BB forms $500m forex intervention fund

The Bangladesh Bank (BB) has formed a $500 million fund to contain erratic movements in the foreign exchange market, as the country moves towards a more flexible exchange rate regime in line with International Monetary Fund (IMF) conditions.
The formation of the fund was disclosed in the Monetary Policy Review 2024-25, released yesterday.
During discussions over the fourth and fifth tranches of the IMF loan programme in April and May, BB assured the multilateral lender that it would form the fund as part of the conditions for transitioning to a flexible exchange rate regime.
Preferring anonymity, a central bank official said the fund will be used according to IMF guidelines.

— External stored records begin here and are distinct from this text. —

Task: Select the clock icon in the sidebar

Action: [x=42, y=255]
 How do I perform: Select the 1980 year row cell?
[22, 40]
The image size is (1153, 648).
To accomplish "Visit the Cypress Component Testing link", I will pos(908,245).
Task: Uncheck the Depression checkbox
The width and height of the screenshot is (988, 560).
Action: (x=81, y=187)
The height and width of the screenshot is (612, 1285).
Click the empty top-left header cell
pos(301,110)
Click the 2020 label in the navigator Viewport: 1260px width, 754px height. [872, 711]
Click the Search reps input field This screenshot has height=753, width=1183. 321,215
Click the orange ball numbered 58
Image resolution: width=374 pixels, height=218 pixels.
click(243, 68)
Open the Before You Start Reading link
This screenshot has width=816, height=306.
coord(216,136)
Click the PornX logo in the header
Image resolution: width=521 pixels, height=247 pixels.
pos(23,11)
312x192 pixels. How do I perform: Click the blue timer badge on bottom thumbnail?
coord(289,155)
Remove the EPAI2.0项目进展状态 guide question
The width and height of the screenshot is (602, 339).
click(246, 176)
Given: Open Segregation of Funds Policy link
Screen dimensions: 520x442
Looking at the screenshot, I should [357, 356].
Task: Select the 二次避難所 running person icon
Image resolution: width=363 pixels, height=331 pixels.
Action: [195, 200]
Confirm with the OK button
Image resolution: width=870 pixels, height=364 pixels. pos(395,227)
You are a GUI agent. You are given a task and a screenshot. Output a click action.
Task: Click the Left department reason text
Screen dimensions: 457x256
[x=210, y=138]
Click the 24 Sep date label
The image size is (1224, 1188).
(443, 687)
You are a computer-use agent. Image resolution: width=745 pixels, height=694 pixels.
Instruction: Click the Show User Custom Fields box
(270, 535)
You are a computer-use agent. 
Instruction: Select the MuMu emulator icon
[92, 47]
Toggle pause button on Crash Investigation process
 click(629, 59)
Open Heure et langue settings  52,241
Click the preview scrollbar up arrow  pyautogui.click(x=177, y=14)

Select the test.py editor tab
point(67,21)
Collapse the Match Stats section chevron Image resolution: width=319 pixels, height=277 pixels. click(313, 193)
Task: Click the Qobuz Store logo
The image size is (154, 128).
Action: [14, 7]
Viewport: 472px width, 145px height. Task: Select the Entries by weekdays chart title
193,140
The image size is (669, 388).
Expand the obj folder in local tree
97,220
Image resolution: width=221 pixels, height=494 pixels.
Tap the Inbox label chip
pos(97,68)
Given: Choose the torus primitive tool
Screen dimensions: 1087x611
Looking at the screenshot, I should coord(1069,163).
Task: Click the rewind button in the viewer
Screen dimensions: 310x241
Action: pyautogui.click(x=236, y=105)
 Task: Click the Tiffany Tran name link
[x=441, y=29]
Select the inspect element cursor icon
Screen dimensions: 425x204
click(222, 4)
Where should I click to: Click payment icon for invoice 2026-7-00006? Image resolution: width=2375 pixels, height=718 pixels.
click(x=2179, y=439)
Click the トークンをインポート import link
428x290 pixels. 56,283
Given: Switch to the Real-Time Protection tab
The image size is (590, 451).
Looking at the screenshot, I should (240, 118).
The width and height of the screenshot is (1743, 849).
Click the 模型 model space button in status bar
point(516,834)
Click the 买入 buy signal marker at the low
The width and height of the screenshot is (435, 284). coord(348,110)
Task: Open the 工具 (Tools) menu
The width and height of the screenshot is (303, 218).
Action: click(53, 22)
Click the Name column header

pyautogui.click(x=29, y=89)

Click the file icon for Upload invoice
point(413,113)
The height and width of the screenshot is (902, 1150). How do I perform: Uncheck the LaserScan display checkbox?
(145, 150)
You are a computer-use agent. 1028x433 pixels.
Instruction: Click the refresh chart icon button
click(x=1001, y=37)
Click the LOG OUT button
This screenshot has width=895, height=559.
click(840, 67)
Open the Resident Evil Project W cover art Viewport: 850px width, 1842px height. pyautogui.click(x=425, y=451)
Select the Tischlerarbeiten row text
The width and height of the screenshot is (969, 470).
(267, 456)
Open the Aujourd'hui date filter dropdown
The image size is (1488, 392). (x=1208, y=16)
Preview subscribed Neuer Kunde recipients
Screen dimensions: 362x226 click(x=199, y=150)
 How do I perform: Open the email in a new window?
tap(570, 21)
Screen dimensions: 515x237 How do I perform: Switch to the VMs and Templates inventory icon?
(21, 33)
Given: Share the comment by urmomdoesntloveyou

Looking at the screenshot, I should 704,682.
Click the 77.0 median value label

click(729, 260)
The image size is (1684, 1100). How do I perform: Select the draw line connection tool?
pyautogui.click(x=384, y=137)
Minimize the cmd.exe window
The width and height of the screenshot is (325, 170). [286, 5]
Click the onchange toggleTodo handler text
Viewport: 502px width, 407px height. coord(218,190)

"In buying dollars by the BB, this fund will have no relation," said the official. "But, in the case of selling dollars, there will be some specific conditions."
While the central bank faces no restriction in buying dollars from the market, sales will be capped at the size of the fund. The official added that the IMF has outlined specific criteria under which BB can sell dollars.
According to the policy review, Bangladesh is transitioning towards a flexible exchange rate system, where the market will play a greater role in determining the value of the taka.
The transition is expected to improve export competitiveness by aligning exchange rates with market realities, while also making the country more attractive to foreign investors and supporting broader industrial growth.
Referring to the stabilisation fund, BB says the success of this policy, however, will depend on effective communication, swift implementation, and regular monitoring of both domestic and international economic developments.
The review said that by promoting transparency and adopting a more market-driven approach, Bangladesh hopes to integrate more seamlessly with the global economy and support long-term growth.
To counter the recent appreciation of the local currency against the dollar, a trend that could dissuade remitters and exporters, the central bank has recently bought around $484 million from banks.
In contrast, BB frequently sold dollars during the peak of the Covid-19 pandemic to stabilise the exchange rate.
Over FY22, FY23 and FY24, net foreign currency sales reached $7.4 billion, $13.4 billion and $9.4 billion, respectively, reflecting increased intervention efforts to support the taka.
This approach, however, contributed to a decline in foreign exchange reserves, prompting the authorities to gradually allow the taka to depreciate.
In a further step towards exchange rate liberalisation, the central bank has repealed the previous circular that imposed a Tk 1 spread limit.
This rule required authorised dealers (ADs) to maintain uniformity in their buy and sell rates across all transactions for a given business day.
Under the revised framework, ADs are now permitted to negotiate rates freely with both clients and other dealers.
The policy review recalls that Bangladesh maintained a fixed exchange rate from independence until May 30, 2003, with occasional adjustments to preserve export competitiveness.
A floating exchange rate was adopted on May 31, 2003, allowing market forces to determine the value of the taka.
To manage excessive volatility, BB has retained the option of intervening in the market by buying or selling dollars when deemed necessary.
Until April 2022, the exchange rate was largely stable at Tk 86.45 per US dollar, thanks to active intervention by the central bank.
But recognising that the overvalued taka was not sustainable, BB permitted gradual depreciation of 9.3 percent in FY22, 11.84 percent in FY23 and 10.14 percent in FY24.
To introduce greater flexibility, BB rolled out a crawling peg system on May 8 last year, pegged to a currency basket with a mid-rate aligned to the Real Effective Exchange Rate (REER) index. The Crawling Peg Mid Rate (CPMR) was set at Tk 117 per dollar, with trading permitted around that benchmark.
Initially, on May 9 last year, BB allowed a trading band of Tk 1 above and below the CPMR.
This was widened to 2.5 percent on either side from August 19 last year to allow more efficient market functioning and ease the transition towards a market-led exchange rate.
On December 30 last year, the BB governor announced that the CPMR would be revised upwards to Tk 119 per dollar, effective from January 1 of this year. The 2.5 percent band remained unchanged.